Re: 7.2 - changed array_out() - quotes vs no quotes - Mailing list pgsql-hackers

From Elein
Subject Re: 7.2 - changed array_out() - quotes vs no quotes
Date
Msg-id 3C642EE1.2070103@nextbus.com
Whole thread Raw
In response to 7.2 - changed array_out() - quotes vs no quotes  (David Gould <dg@nextbus.com>)
List pgsql-hackers

The issue is that changing a user interface will break people's
code.  It is clear that a user interface change was made and
it is also clear that it broke people's code.  In any organization
that is a bug.

I did this job of gating server user interfaces for commercial postgres
based systems for several years. It is not always a nice job.  The
need to carefully ensure that interfaces were (almost) always backward
compatible was given, as was the necessity of highlighting any unavoidable
changes in interfaces so that the users would be impacted in the smallest
possible way.

In this case, the container aspect of the datatype requires more studied
parsing that most others with or without the changes.  Also, the array
handling routines in jdbc were only completed in 7.2, so we can assume
that java users had to do their own parsing of the representation of
this container type.

The counter argument that there were no complaints
is not particularly relevent since few people have been using the
beta versions and have been waiting for 7.2 to stabilize since it requires
a significant effort to do the initdb.  It is safe to say that the
masses will be a bit slowere on the adoption of an initdb release than
others.

You all have been stellar at supporting postgresql and responding to users
in very helpful and immediate ways.  We have benefited directly from that.
Keep up the good work by not changing user interfaces for anything other
than unavoidable circumstances.

elein

Tom Lane wrote:

> David Gould <dg@nextbus.com> writes:
> 
>>Yes. I think it is not excessive to insist that types have stable,
>>predicatable representations. The other types do, why should arrays be
>>even more special?
>>
> 
> The representation is stable and predictable.  You're simply hoping to
> avoid building smarts into your parser for it.  Unfortunately, some
> degree of smarts are *necessary* if you are going to deal with array
> items containing arbitrary text.  I can hardly believe that a client
> program that can deal with backslash-escapes is going to have trouble
> removing quotes.
> 
> 
>>Or, you don't even need the quotes, you could just promise never
>>to insert white space and to always escape embedded commas and curlys.

__________________________________________________

OBJECTIVE A:
Answer these questions about the mailing list message:
(i) In which release were the array handling routines in jdbc completed?
(ii) For what kind of systems did the writer gate server user interfaces?
(iii) In Tom Lane's reply, what kind of array items call for some degree of smarts in a parser?
OBJECTIVE B: In the mailing list message, find the part that opens with the words "You all have" and closes with "than unavoidable circumstances.". Write it out again with "excellent" in place of "stellar".

SOURCE DATA:
__________________________________________________

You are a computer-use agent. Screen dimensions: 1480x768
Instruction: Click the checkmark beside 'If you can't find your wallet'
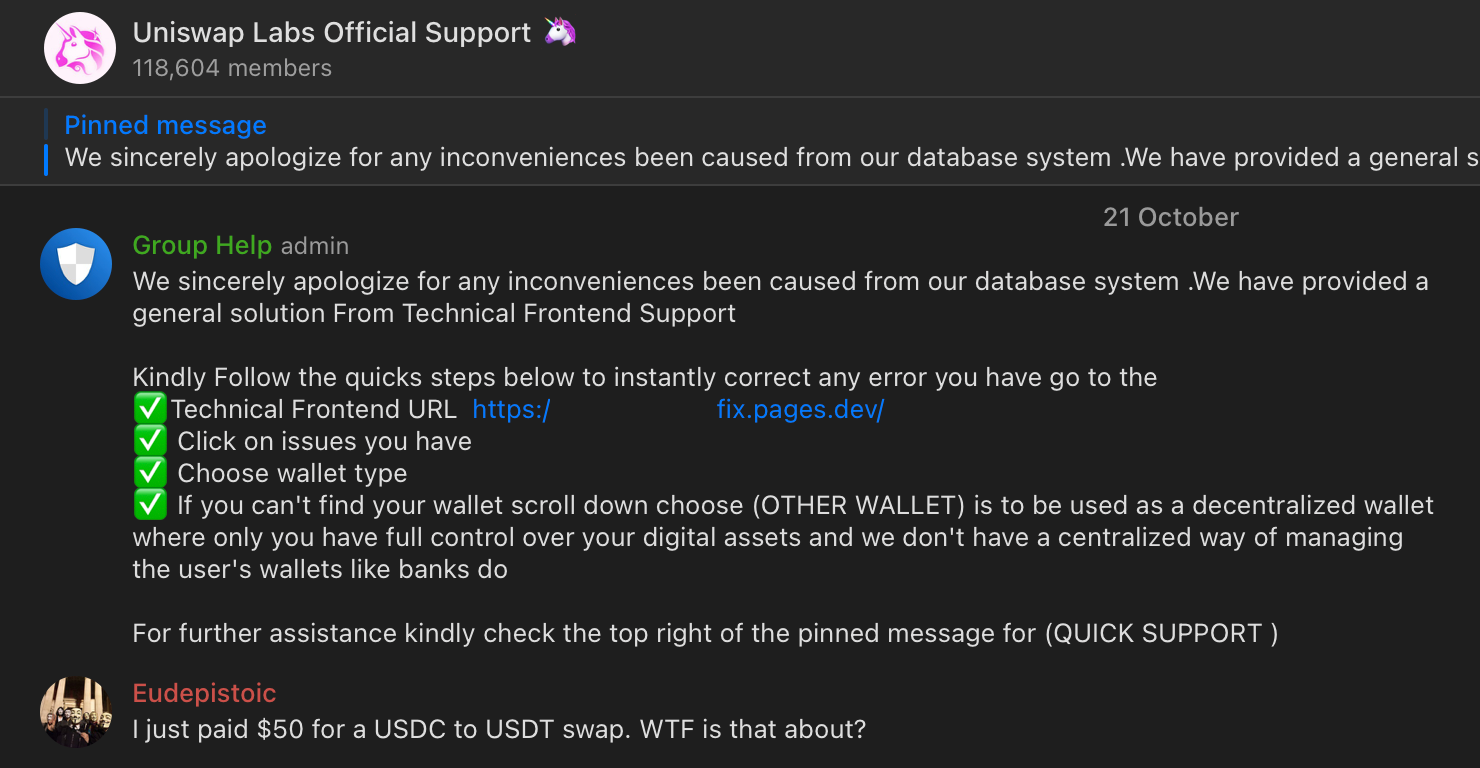(x=150, y=505)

__________________________________________________

FULL RESPONSE A:
(i) 7.2
(ii) Commercial postgres based systems
(iii) Array items containing arbitrary text

FULL RESPONSE B:
You all have been excellent at supporting postgresql and responding to users
in very helpful and immediate ways.  We have benefited directly from that.
Keep up the good work by not changing user interfaces for anything other
than unavoidable circumstances.